Storie di imprese, di consulenti, di coraggio e di fiducia.




Cara Federica,

usiamo internet per trasferire in un "botta e risposta" le nostre riflessioni e le nostre conversazioni telefoniche. 

Comprendo quello che vuoi dire nel tuo post Basta che funzioni … scritto in risposta al mio Internazionalizzazione, un concentrato dei pregi e difetti di impresa/nazione . Cito e linko per consentire anche al lettore di conoscere un pò l'origine di questo post nato da un pomeriggio in Egea.

Sai che ti stimo, professionalmente e come persona (non perderei tempo a scrivere altrimenti) e proprio per questo sarò molto sincero, forse brutale.

Mentre ascoltavo la lezione del Prof. Markus Venzin, sorridevo. Sorridevo perchè mentre lui esponeva le strategie e le difficoltà incontrate da multinazionali nella difficile arte dell'internazionalizzazione io ritrovavo le stesse esperienze, le stesse paure (moltiplicate), le stesse sfide nei racconti dei miei clienti e di qualche amico.

Lo scoprire che è necessario pianificare ed investire, con tutta la paura che questo si porta dietro

... perchè sai Andrea, i risultati non si vedono a breve e spero di aver la forza finanziaria per reggere
... son troppo piccolo per diluire gli sforzi, devo scegliere un mercato in cui entrare, forse meglio dire una città, provo con Parigi, che non è la Francia, ma se riesco a Parigi poi posso crescere.
... non è vero che i mercati ed i prodotti son tutti uguali, non nel mio settore, devo capire prima cosa vogliono i clienti, magari per noi sono piccole modifiche di prodotto ma per il cliente estero vuol dir molto.
... che vuoi, si vendiamo all'estero, ci cercano, ma vender poco qua e là non vuol dire internazionalizzazione, oggi non sono ancora pronto ma l'anno prossimo si laurea mio figlio e se decide di entrar in azienda...

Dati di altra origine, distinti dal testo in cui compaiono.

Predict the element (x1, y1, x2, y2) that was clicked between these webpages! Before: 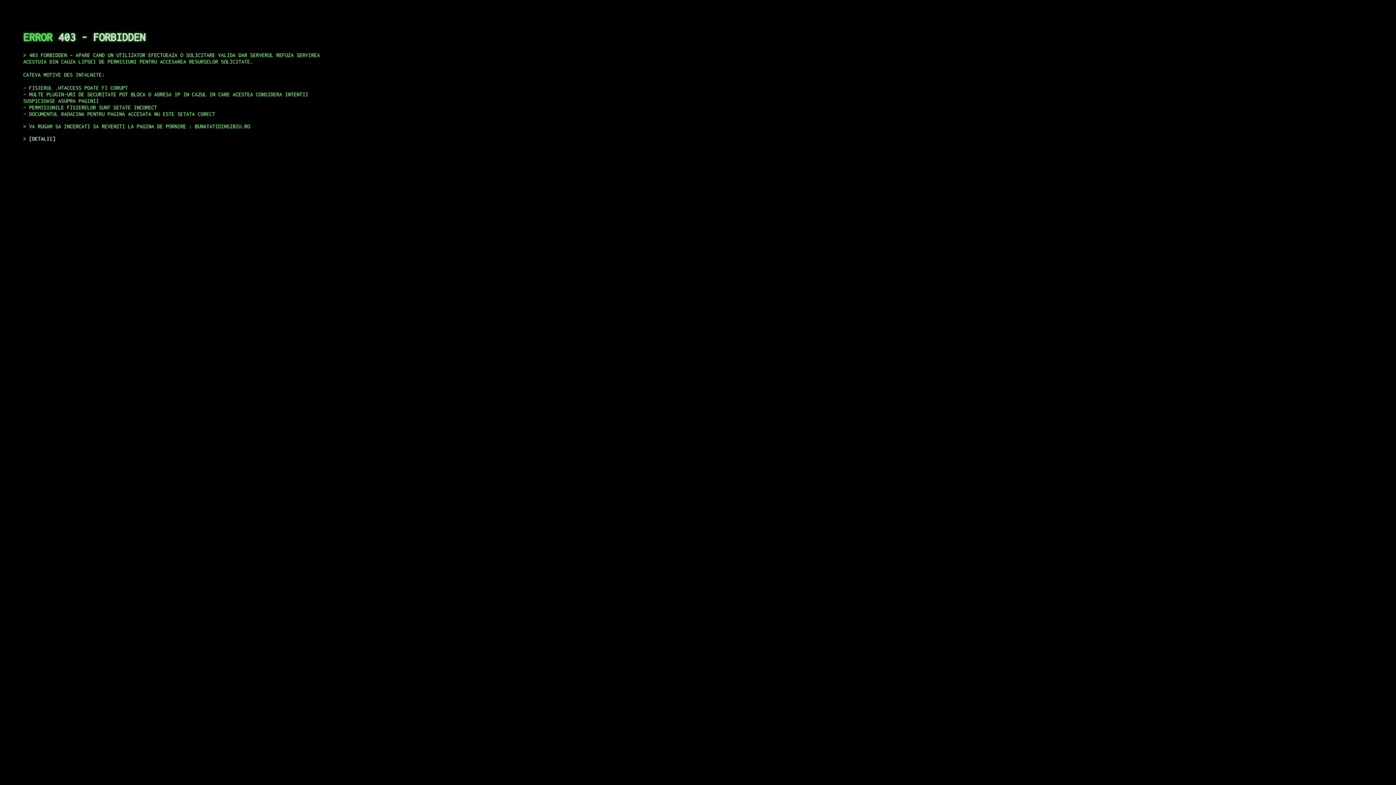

Ascoltare il Prof. Venzin era ben altra cosa, respirare l' ossigeno di chi vola alto, ma io sorridevo perchè alcune di quelle cose le avevo sentite da imprenditori che ci han sputato sangue per giungere alle stesse conclusioni.

E vedere alto e basso che si incontrano, vedere teoria e sogni che in qualche modo, senza conoscersi, trovano una sintesi in un progetto aziendale... be è davvero una grande emozione.

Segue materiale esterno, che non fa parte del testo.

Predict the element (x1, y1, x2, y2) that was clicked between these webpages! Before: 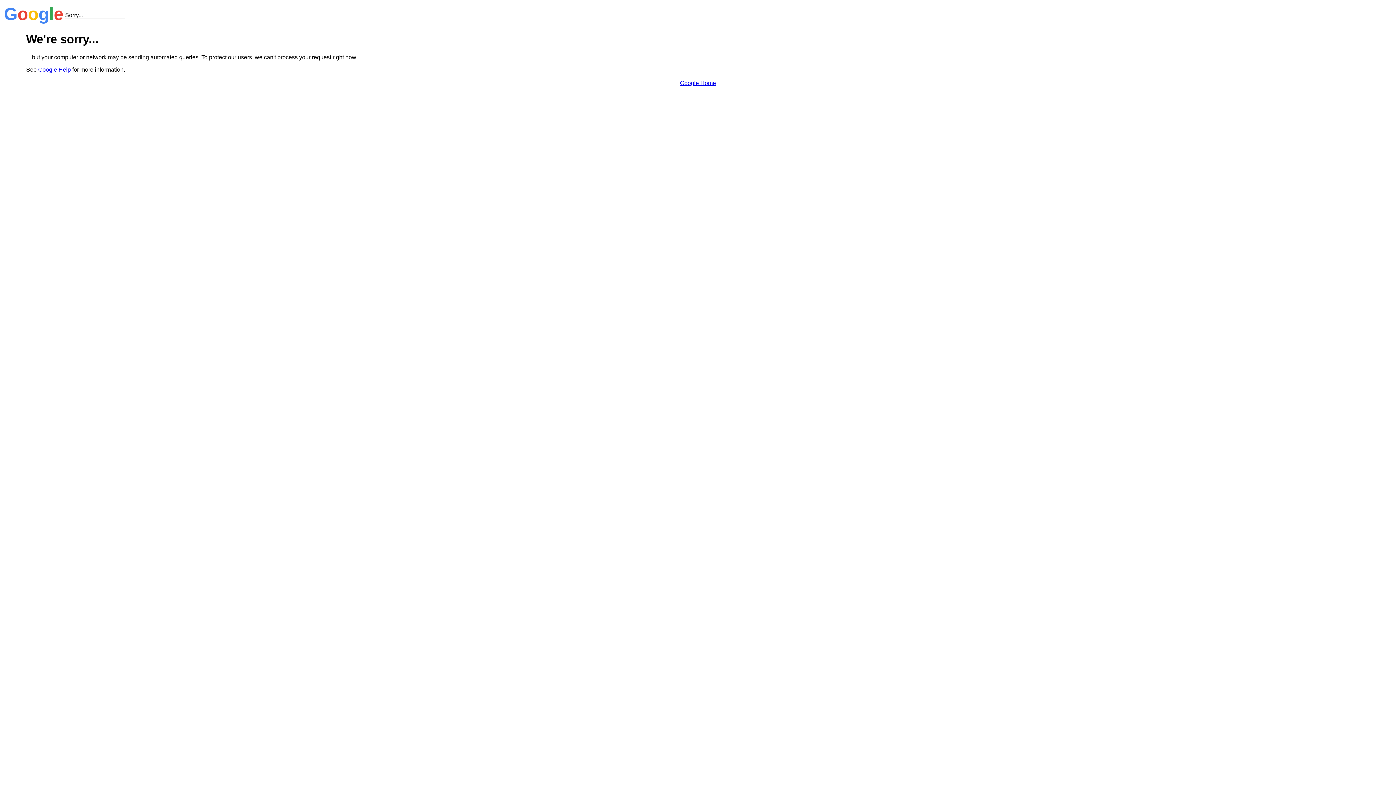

So perfettamente quello che vuoi dire, quante imprese si perdono per strada per chiusura mentale, per non voler guardare un mondo che cambia, e la tua rabbia di vedere quanta storia imprenditoriale questo Paese si sta perdendo. Nel vedere quanti sforzi tuoi e, permettimi, anche miei si perdono in storie non a lieto fine.

Vedo però anche imprese che a fronte del tuo "tanto non capireste" gridano con quanto fiato hanno in gola "Io voglio capire!"

Imprenditori che assumono le persone capaci che trovano nella loro strada senza saper prima esattamente cosa fargli fare, perchè uno bravo serve sempre e la funzione se la crea da solo.

Oggi purtroppo molto è cambiato e se prima l'imprenditore sceglieva il consulente, oggi tocca anche al consulente scegliersi l'imprenditore.

L'impresa gioca una sfida difficile e complessa, tutti i membri della squadra devono esser sicuri di credere negli stessi obiettivi.

Forse è, come ti dicevo, un periodo positivo, ma io questi imprenditori li vedo, stanchi di correre in salita, certo, ma quella luce negli occhi è sempre accesa.

Imprenditori che vengono da me per parlar di tasse e di bilancio ma che poi

 .... posso offrirle da bere, possiamo darci del tu...

... e si parla di azienda di progetti, di famiglie che investono molto se non tutto. Si parla di esperienze, di amici comuni, di figli che crescono, della speranza che entrino, di libri che 

...spiegano meglio di come possa fare io adesso, ti mando titolo ed autore via email, poi magari ne parliamo quando hai tempo, ci prendiamo un aperitivo...
E bisogna ritrovare il coraggio di lasciarsi contagiare... ancora una volta, nonostante le disillusioni, tornare ad avere fiducia in chi ha fiducia nella sua impresa, in chi crede nel suo progetto.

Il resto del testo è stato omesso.